Reputation: 65
I've got a program that needs to handle a lot of packets. Ultimately, I'm looking to handle around 350k pkts/s. To tackle this, I've iterated through several versions of code and ended up with the code below.
For reference, the code is running on an ubuntu VM with 4 dedicated cores and a NIC way bigger than is needed for this application.
Running the below code only loads one core, for the most part. It's mostly kernel calls, which I'm guessing is for IO.
Pcap (if accurate) is only reporting dropped packets for the program buffer -- not the interface itself.
The dropped packets are being observed with only 87k pkts/s. I've got to significantly improve this if I want to get 4-5X data loads through it.
See the question below the code...

MATERIAL
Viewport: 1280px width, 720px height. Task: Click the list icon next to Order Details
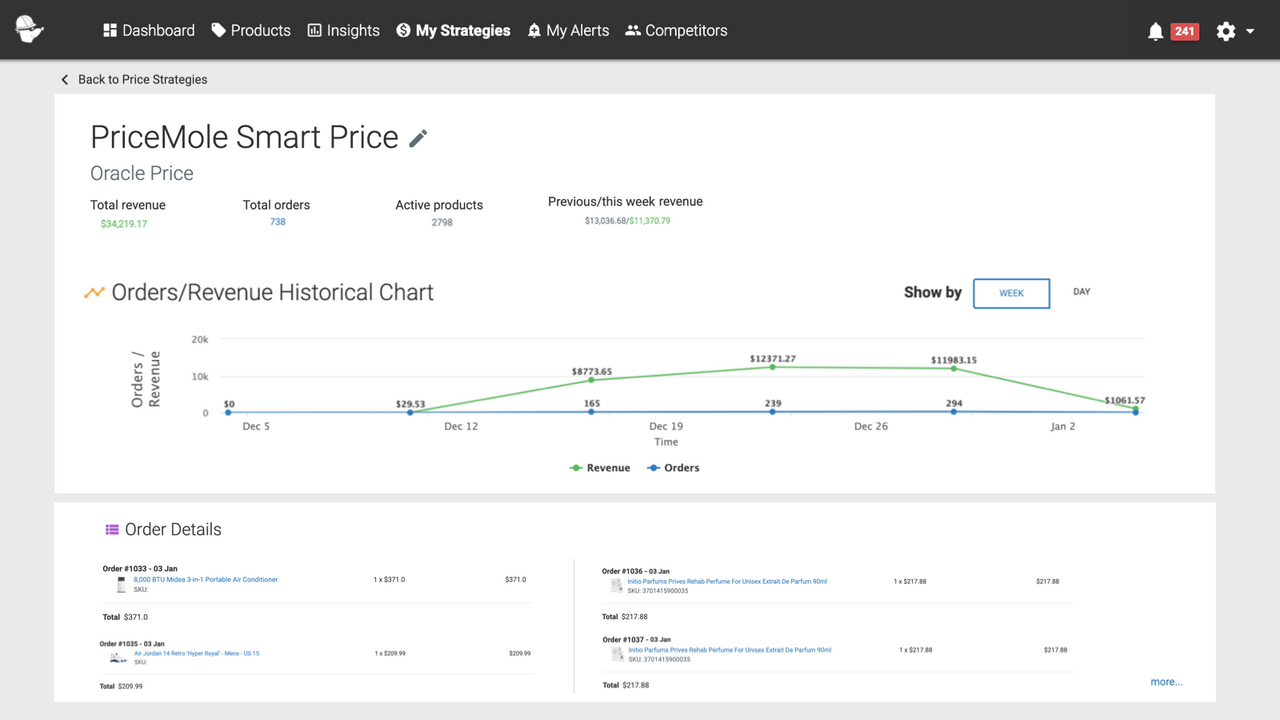tap(110, 529)
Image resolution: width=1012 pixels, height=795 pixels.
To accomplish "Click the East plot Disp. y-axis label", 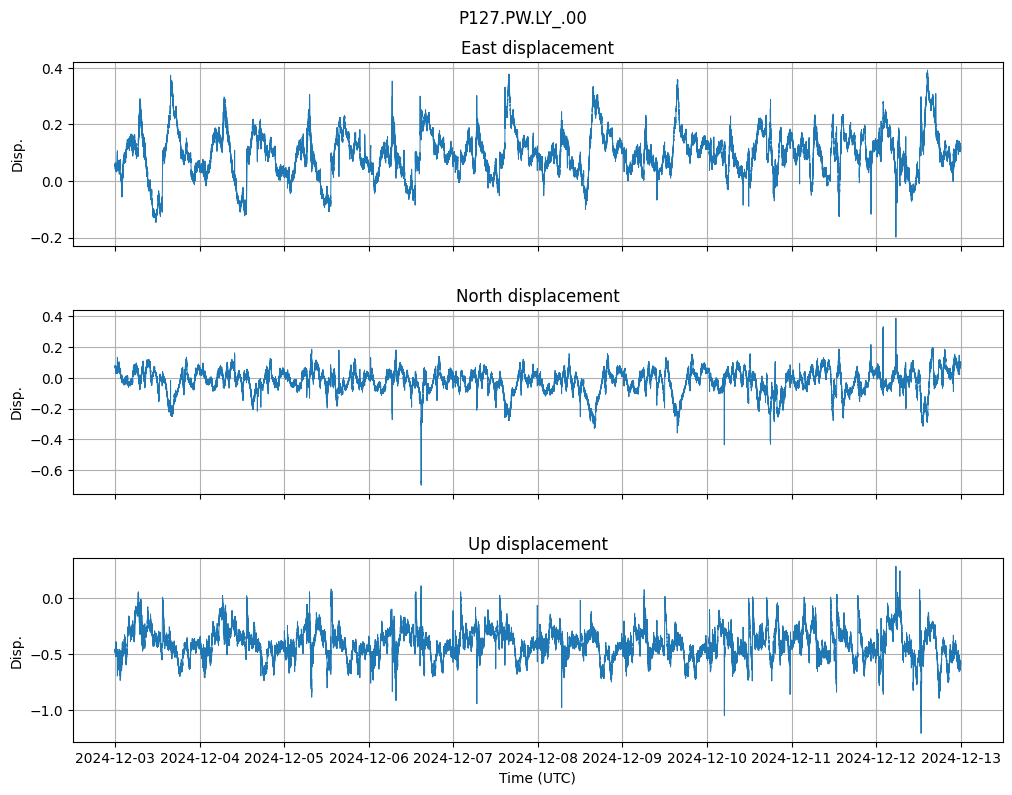I will pyautogui.click(x=17, y=154).
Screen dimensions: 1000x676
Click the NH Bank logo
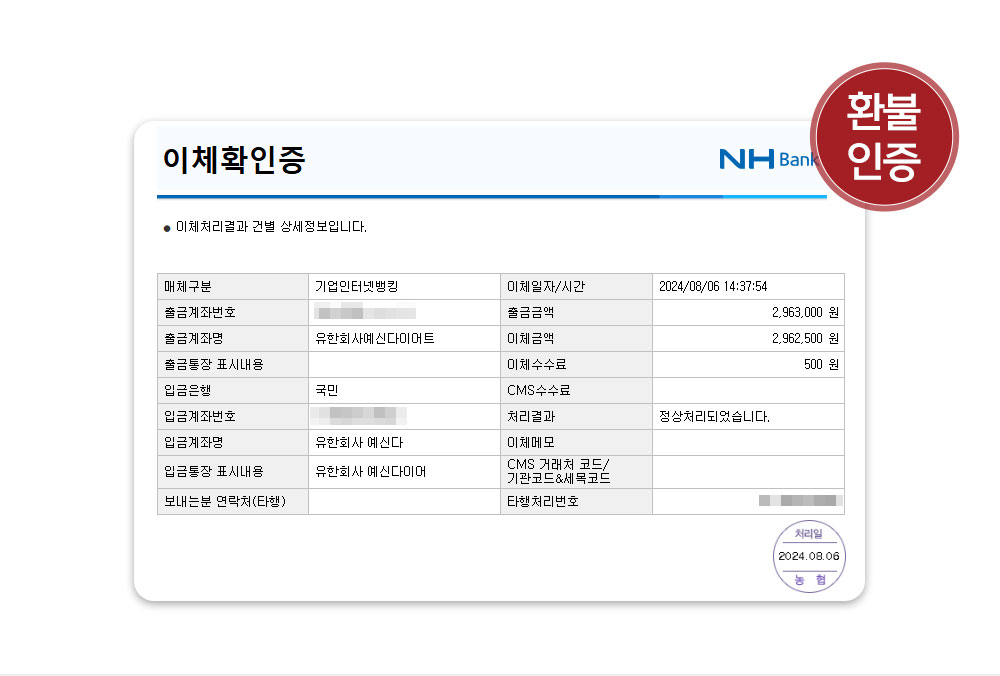[767, 159]
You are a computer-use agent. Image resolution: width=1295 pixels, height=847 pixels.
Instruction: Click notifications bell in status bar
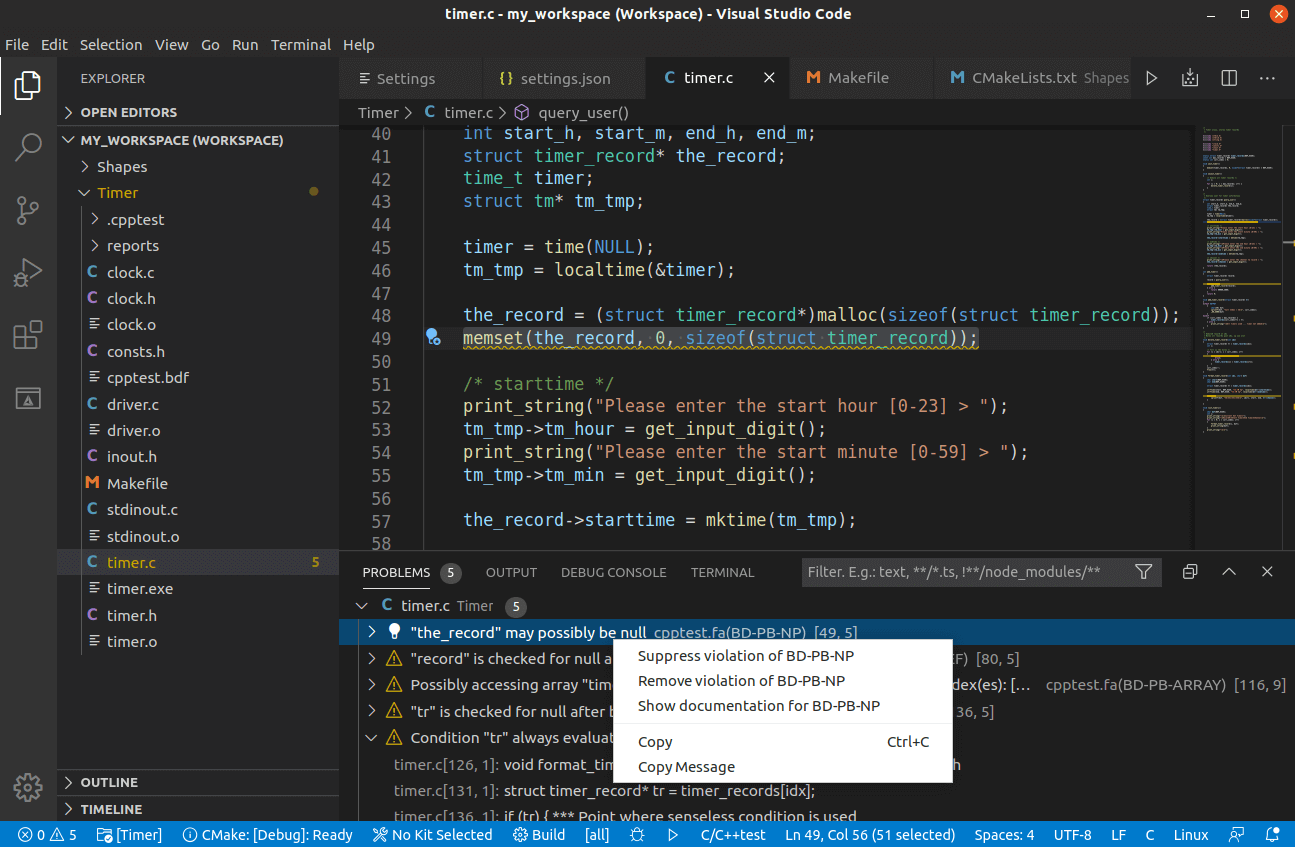point(1271,834)
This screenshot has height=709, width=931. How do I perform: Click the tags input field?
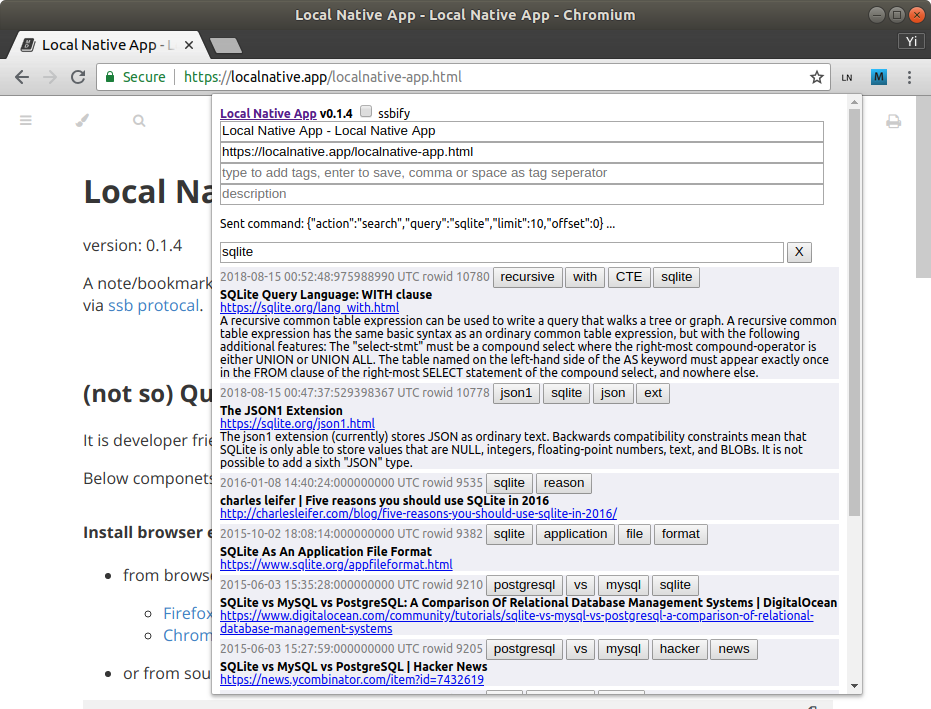521,173
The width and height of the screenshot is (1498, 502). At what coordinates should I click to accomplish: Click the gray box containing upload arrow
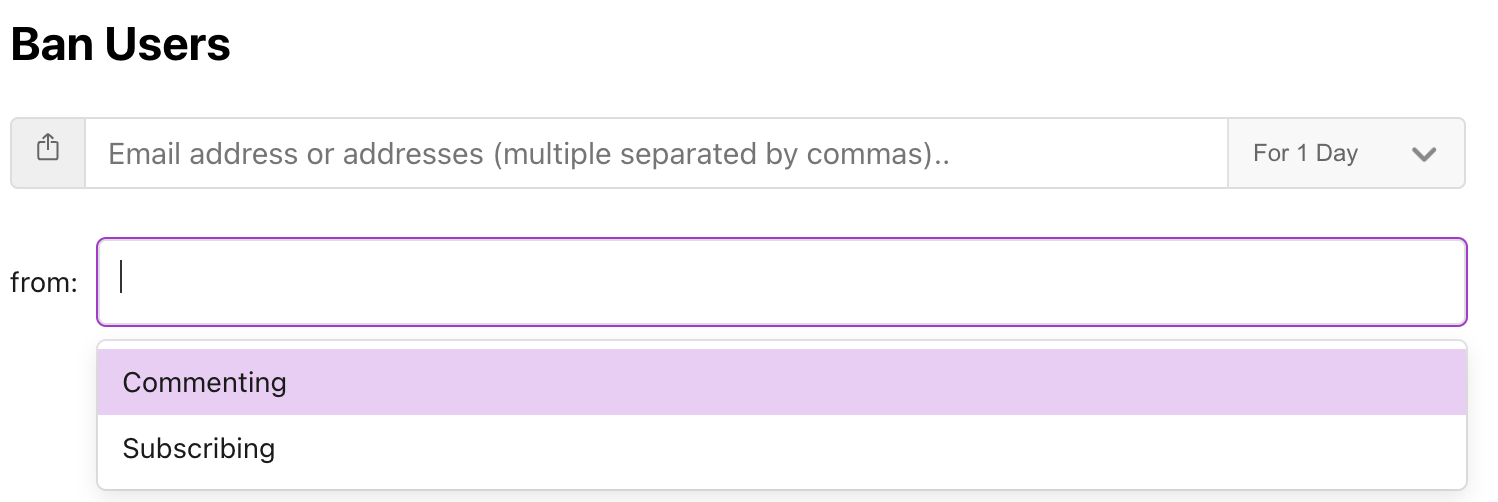pyautogui.click(x=48, y=153)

EXERCISE REQUIREMENTS
Reproduce verbatim the entire forum post above about dropped packets at high packet rates, from its first line to its last.

RESPONSE TO THIS TASK
Reputation: 65
I've got a program that needs to handle a lot of packets. Ultimately, I'm looking to handle around 350k pkts/s. To tackle this, I've iterated through several versions of code and ended up with the code below.
For reference, the code is running on an ubuntu VM with 4 dedicated cores and a NIC way bigger than is needed for this application.
Running the below code only loads one core, for the most part. It's mostly kernel calls, which I'm guessing is for IO.
Pcap (if accurate) is only reporting dropped packets for the program buffer -- not the interface itself.
The dropped packets are being observed with only 87k pkts/s. I've got to significantly improve this if I want to get 4-5X data loads through it.
See the question below the code...